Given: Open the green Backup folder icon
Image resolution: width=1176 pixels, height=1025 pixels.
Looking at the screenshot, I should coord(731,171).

---

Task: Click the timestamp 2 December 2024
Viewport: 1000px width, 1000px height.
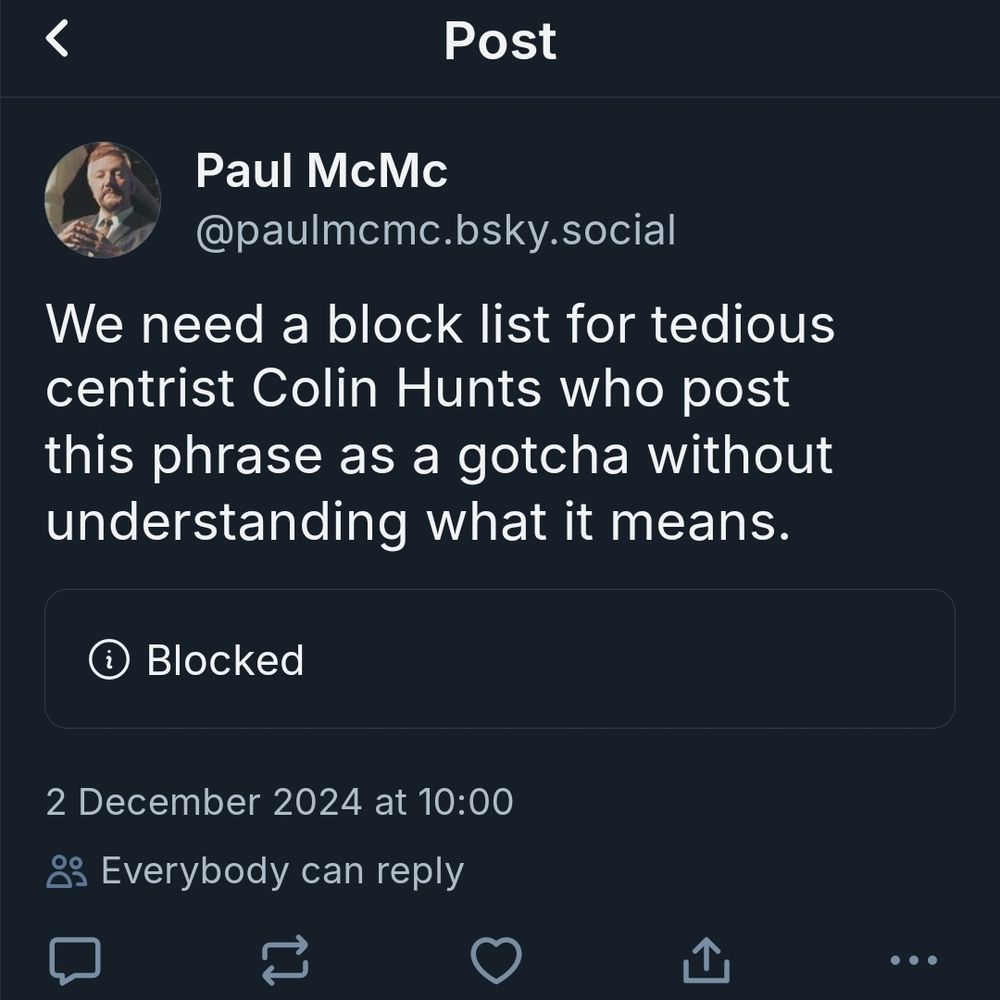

...

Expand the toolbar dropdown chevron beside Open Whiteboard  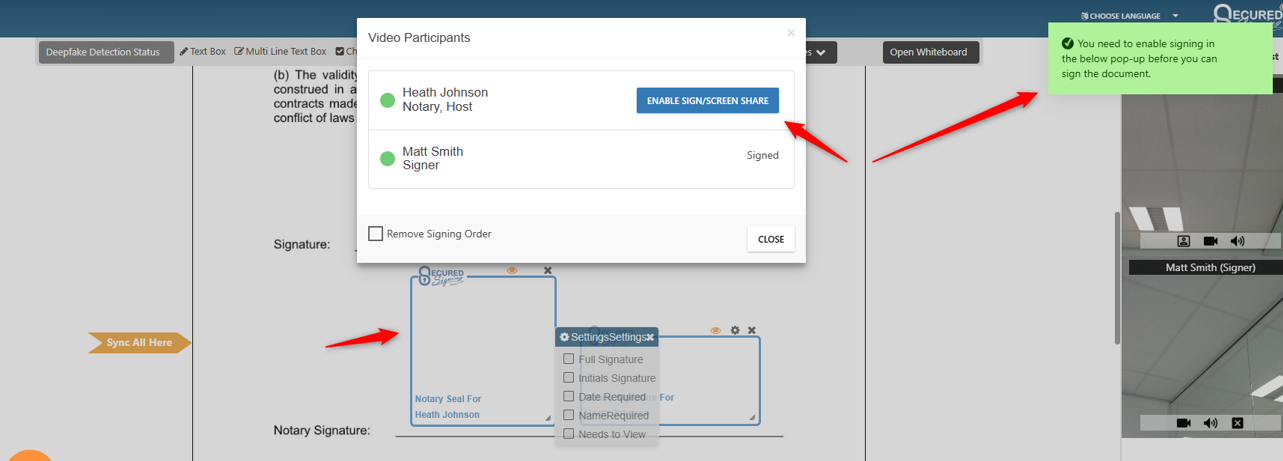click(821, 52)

Work request
In the listing above, find the line containing "Task: Click the timestamp 2 December 2024" and the line containing "Viewport: 1000px width, 1000px height.", then quote both, plus every line between them, exactly as written.

Reply
Task: Click the timestamp 2 December 2024
Viewport: 1000px width, 1000px height.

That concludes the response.